Every line below from the one with "243x182 pixels." through the one with "Given: Tap the" should be retyped exactly, both ends included; no other lines and no pictures.

=== Begin Enclosure ===

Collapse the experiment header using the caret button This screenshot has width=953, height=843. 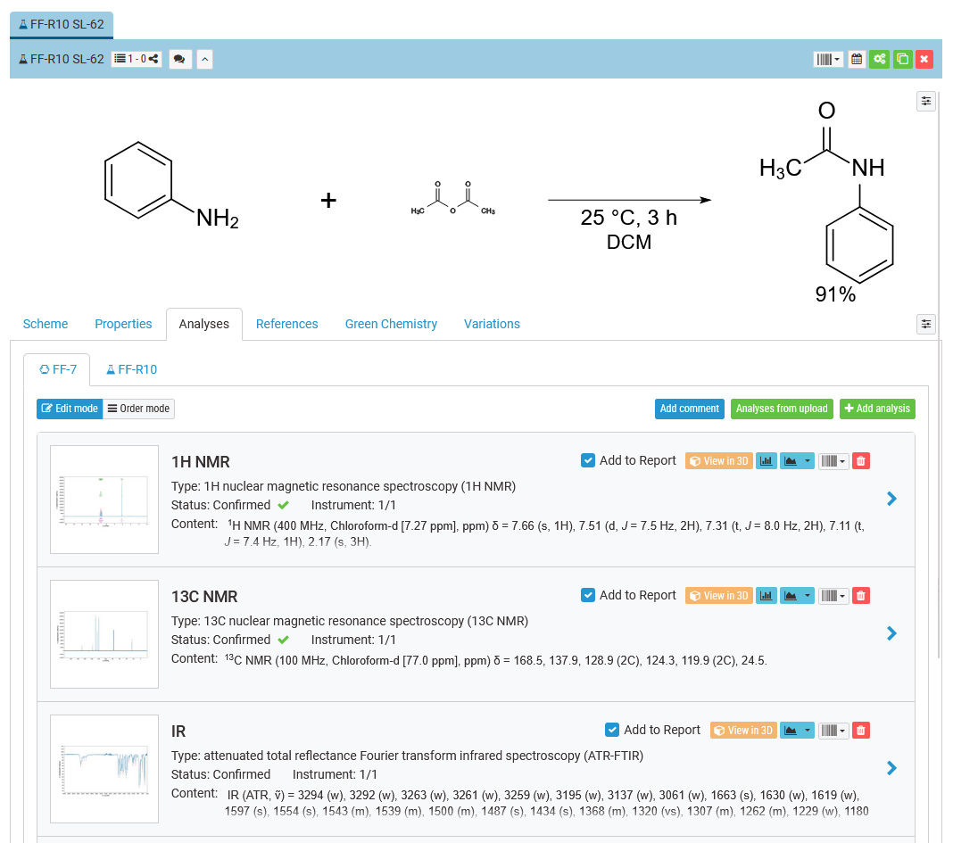point(206,59)
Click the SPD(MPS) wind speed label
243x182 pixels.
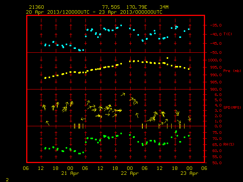(x=232, y=107)
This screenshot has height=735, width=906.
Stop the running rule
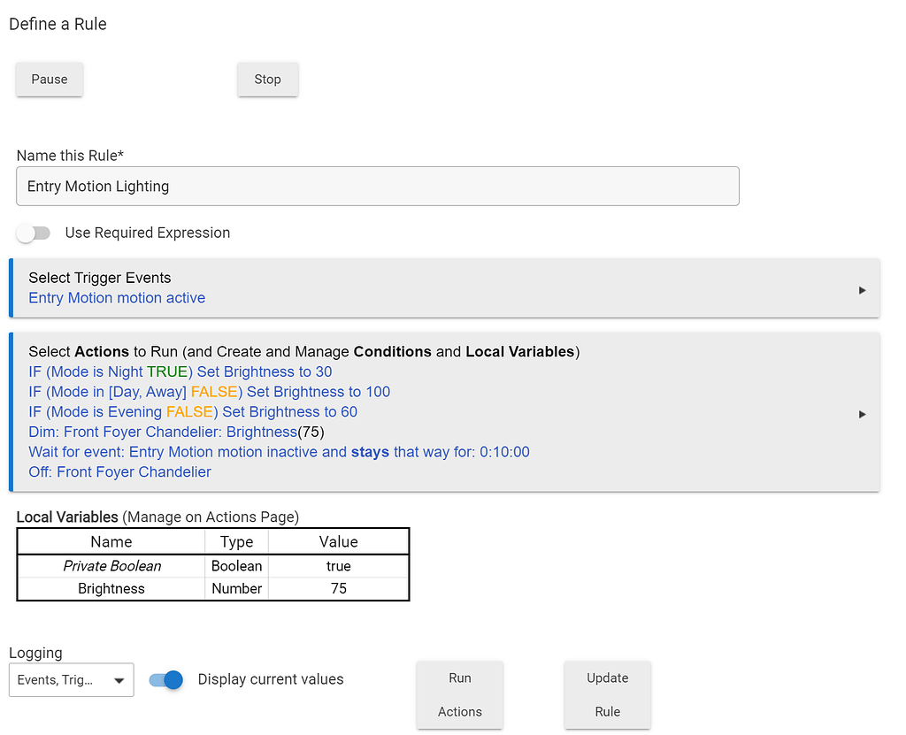[x=267, y=79]
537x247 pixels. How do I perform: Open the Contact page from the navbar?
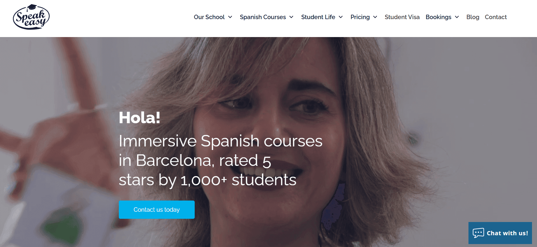(x=496, y=17)
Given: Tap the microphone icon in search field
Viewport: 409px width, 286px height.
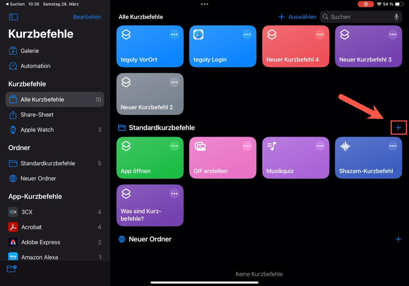Looking at the screenshot, I should 396,17.
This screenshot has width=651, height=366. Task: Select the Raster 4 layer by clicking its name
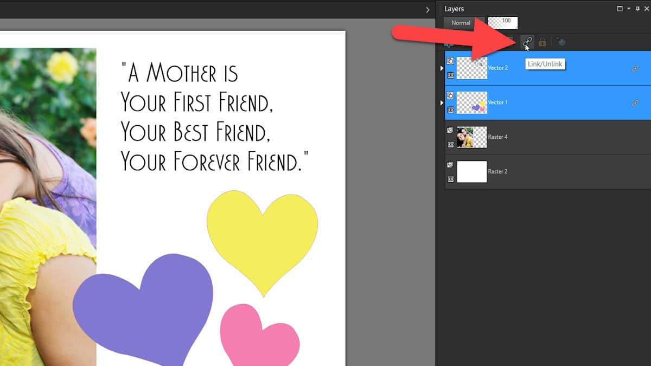point(497,137)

=== End Enclosure ===

• Response for this exercise:
243x182 pixels.
(x=232, y=107)
This screenshot has height=735, width=906.
Stop the running rule
[x=267, y=79]
537x247 pixels. How do I perform: Open the Contact page from the navbar?
(x=496, y=17)
Given: Tap the microphone icon in search field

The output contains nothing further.